Bank of the Philippine Islands reported a slight improvement in its net income for the first half of 2021 but noted strong growth for the second quarter of the year due to lower provisions recognized.
In a disclosure to the Philippine Stock Exchange, the bank said it generated a net income of P11.8 billion for the first half of 2021, up 1.2 percent year-on-year.
It registered a net income of P6.8 billion for the second quarter of 2021, up 28.8 percent, from the same period last year and up 36.3 percent from the first quarter of 2021. It is the Bank’s highest quarterly income since the start of the pandemic.
Total revenues for the first six months of the year declined by 6.7 percent to P48.1 billion.
Net interest income dropped by 6.6 percent to P33.9 billion, as net income margin contracted by 24 basis points from 3.56 percent to 3.32 percent as earning asset yields declined by 85 basis points.
While non-interest income was down by 7.1 percent to P14.3 billion largely due to lower trading income, fees and commissions showed a growth of 37.2 percent across fee-based businesses.
Total operating expenses for the first semester at P24.1 billion was up 3.0 percent. Cost-to-income ratio stood at 50.1 percent, a 4.75 percentage point increase from the 45.3 percent recorded in the prior year.
The Bank booked provisions of P6.5 billion, lower by 55.7 percent than the P14.7 billion booked over the same period last year. Non-performing loan ratio was 2.94 percent, with NPL coverage ratio at 120.3 percent.
Total loans as of June 30, 2021 was P1.4 trillion, a 4.5 percent drop year-on-year, due to softer demand in corporate, SME, and auto loans.
Total Deposits was down by 4.5 percent year-on-year at P1.7 trillion.
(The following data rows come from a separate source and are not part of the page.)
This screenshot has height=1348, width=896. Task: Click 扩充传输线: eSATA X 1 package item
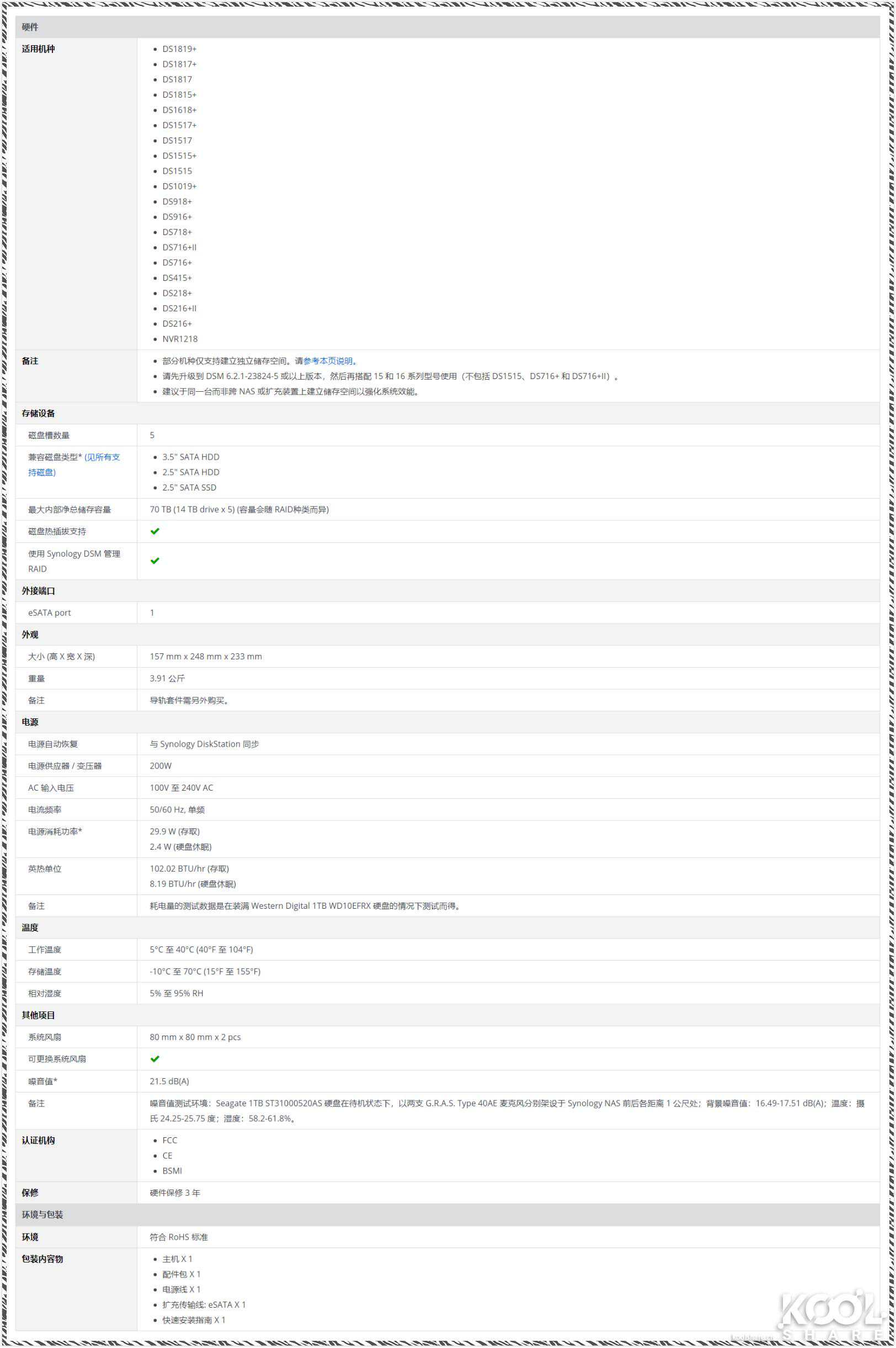(x=204, y=1304)

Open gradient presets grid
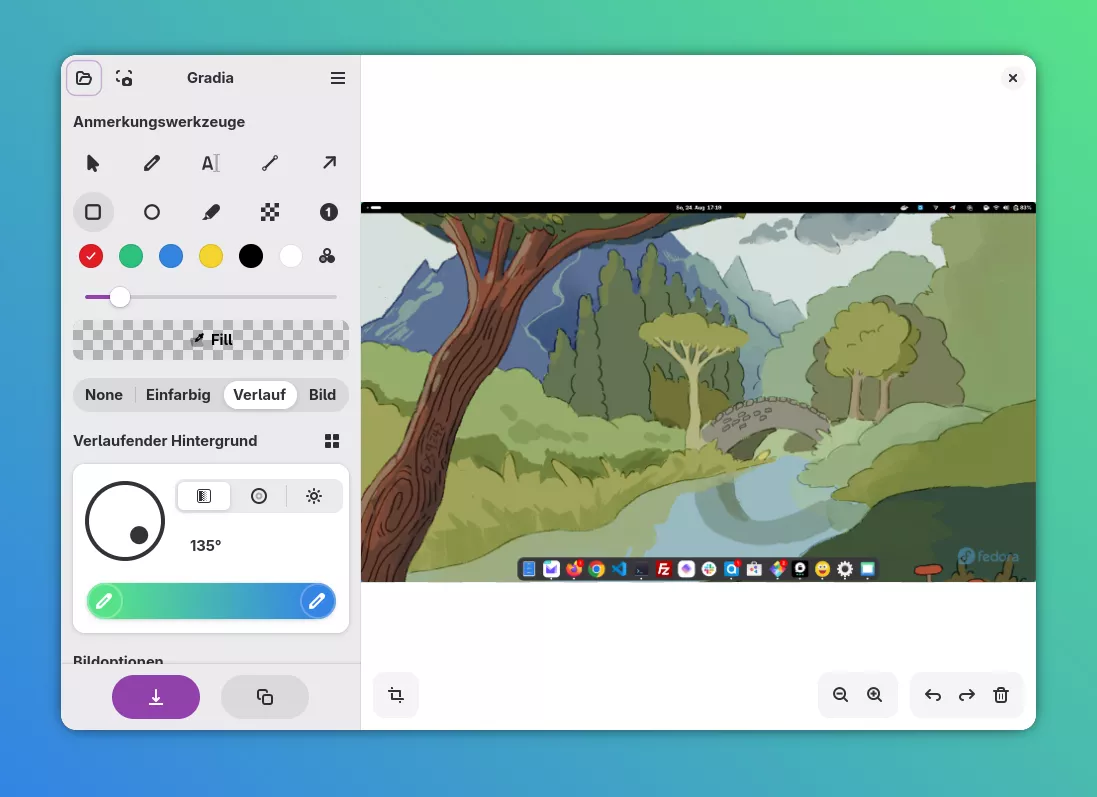coord(332,441)
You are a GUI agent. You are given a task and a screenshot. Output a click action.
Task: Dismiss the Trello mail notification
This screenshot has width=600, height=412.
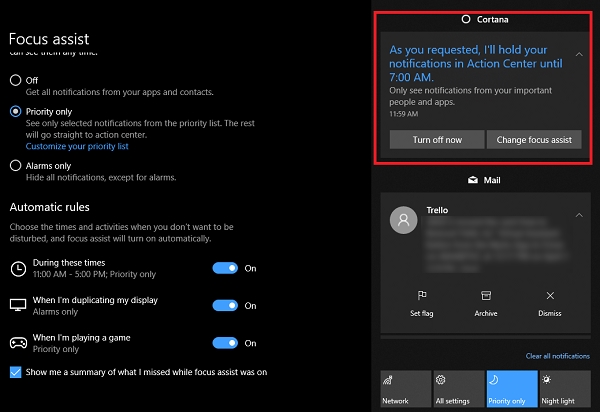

Notably, current and savings accounts (CASA) grew 10.7 percent, offsetting a 43.1 percent decrease in time deposits.
The Bank’s CASA Ratio was 83.2 percent, while the loan-to-deposit ratio was 80.8 percent.
Total assets stood at P2.2 trillion, down 3.0 percent year-on-year. Total equity increased to P285.8 billion, with an indicative Common Equity Tier 1 Ratio of 16.95 percent and a Capital Adequacy Ratio of 17.82 percent, both above regulatory requirements. Return on Equity was 8.4 percent, while Return on Assets was 1.1 percent.